The original of this icon is in the St. Stephen Cathedral in Vienna, Austria. The icon from the latter part of the seventeenth century is a typical Hodegetria, the Mother pointing with her right hand to the child sitting on her left arm.
The Mariapócs icon is considered a weeping Madonna, and thus a miraculous image to which many cures and miracles are attributed. The first such event of weeping occurred in 1696 and led to the removal of the image from Pócs, and its installation over the main altar at St. Stephen’s in Vienna. Today, the icon is venerated at its own altar near the front right entrance of the basilica.

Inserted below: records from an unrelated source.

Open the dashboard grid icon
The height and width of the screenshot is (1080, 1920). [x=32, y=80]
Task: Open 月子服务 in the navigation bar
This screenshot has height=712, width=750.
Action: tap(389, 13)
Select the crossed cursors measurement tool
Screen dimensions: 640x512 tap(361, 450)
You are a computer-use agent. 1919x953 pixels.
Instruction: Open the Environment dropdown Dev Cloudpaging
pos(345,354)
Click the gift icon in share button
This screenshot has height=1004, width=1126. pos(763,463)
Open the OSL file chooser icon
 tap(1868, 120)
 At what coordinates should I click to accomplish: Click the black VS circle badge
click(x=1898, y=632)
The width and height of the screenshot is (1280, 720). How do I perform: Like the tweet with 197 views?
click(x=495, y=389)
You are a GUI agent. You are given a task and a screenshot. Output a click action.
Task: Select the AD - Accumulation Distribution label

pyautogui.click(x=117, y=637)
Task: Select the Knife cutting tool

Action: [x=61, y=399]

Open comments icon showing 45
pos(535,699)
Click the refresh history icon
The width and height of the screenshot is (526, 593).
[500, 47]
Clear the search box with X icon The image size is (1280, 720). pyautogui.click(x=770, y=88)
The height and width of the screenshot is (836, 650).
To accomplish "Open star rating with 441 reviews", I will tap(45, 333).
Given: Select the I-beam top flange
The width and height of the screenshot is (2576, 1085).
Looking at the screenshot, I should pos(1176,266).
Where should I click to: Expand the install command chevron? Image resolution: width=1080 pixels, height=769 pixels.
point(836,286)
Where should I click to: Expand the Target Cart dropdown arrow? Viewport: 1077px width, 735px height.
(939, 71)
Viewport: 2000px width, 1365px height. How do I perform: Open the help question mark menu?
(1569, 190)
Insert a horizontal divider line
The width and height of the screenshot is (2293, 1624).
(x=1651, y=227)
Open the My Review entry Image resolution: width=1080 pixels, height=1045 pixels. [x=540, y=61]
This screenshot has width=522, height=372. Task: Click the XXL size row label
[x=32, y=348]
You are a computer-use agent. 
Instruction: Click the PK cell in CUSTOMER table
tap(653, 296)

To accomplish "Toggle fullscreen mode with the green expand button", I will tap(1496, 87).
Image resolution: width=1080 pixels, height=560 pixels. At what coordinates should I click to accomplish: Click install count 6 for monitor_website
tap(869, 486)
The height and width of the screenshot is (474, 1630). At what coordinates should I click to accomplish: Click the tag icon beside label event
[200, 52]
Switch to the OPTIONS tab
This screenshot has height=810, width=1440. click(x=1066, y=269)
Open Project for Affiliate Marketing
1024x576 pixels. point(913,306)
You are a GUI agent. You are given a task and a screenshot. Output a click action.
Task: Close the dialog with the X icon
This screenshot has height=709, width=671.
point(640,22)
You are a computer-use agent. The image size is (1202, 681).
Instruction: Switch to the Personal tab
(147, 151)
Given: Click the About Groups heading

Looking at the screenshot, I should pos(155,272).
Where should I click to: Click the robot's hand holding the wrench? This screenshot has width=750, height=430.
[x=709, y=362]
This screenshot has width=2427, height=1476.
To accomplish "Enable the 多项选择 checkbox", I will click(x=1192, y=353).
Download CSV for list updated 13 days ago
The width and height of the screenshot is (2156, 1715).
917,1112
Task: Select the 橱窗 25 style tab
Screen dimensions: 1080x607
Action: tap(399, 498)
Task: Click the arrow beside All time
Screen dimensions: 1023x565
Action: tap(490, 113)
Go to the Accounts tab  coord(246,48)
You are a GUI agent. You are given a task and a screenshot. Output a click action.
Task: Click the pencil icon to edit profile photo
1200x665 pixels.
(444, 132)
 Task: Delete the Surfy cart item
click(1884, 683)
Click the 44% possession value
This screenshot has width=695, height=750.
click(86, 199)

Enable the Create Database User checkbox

A copy of the original promised by the Austrian emperor replaced the weeping Madonna. Two events of weeping are recorded for this icon, one in 1715, the other in 1905. In 1756 the wooden church of Mariapócs gave way to a large stone church whose two towers were completed a century later, in 1856. Mariapócs became a site of frequent pilgrimages, and more miraculous happenings. The 1946 erection to basilica was a highpoint in the history of the shrine, and coincided with the 250th anniversary of the original icon’s weeping, and the 300th anniversary of the Union of Ungvar celebrating the union of Hungary’s orthodox Christians with the Church of Rome. Dormant during the Communist regime (1948–1989) Mariapócs draws again over half a million pilgrims annually. It has the reputation of being the largest pilgrimage shrine of the entire Byzantine Catholic Church.
Our Lady of Mariapócs is venerated in Austria, Germany, and Switzerland under the name of Maria Pőtsch. There are shrines in honor of Our Lady of Mariapócs in Matawan, New Jersey and Burton, Ohio.